Down to the last line of the listing, starting at the one with "Given: Sort by the Key column header", retype each line exactly. Do not copy the pictures.
——————
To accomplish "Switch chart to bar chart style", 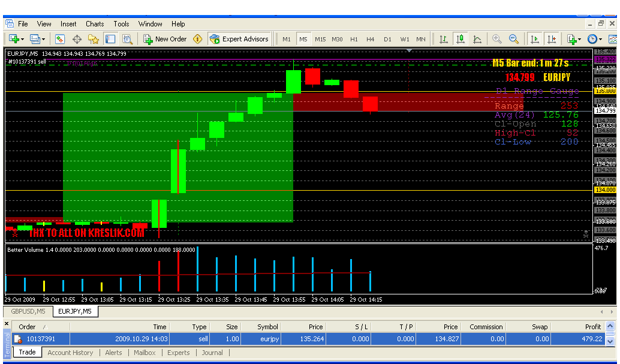I will click(444, 39).
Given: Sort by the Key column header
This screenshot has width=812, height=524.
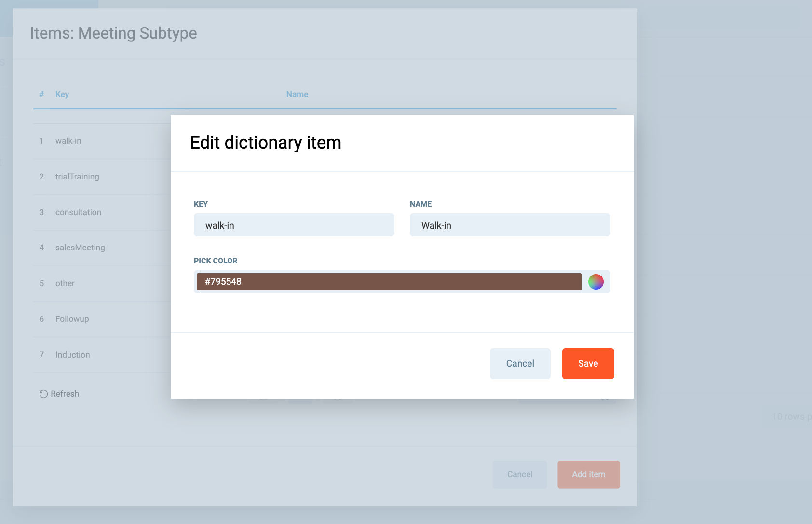Looking at the screenshot, I should pos(62,94).
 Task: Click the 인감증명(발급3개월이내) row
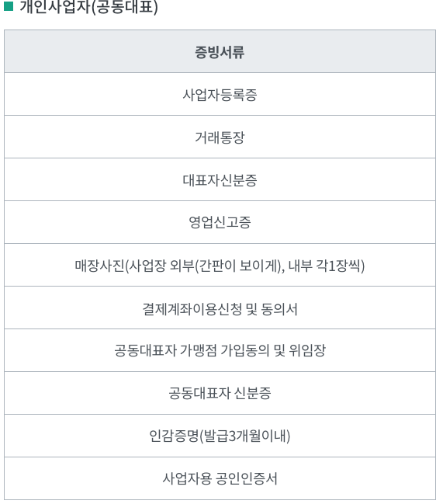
——————
**Exercise result**
Given: Sort by the Key column header
This screenshot has width=812, height=524.
Looking at the screenshot, I should pos(62,94).
 Task: Click the 인감증명(발급3개월이내) row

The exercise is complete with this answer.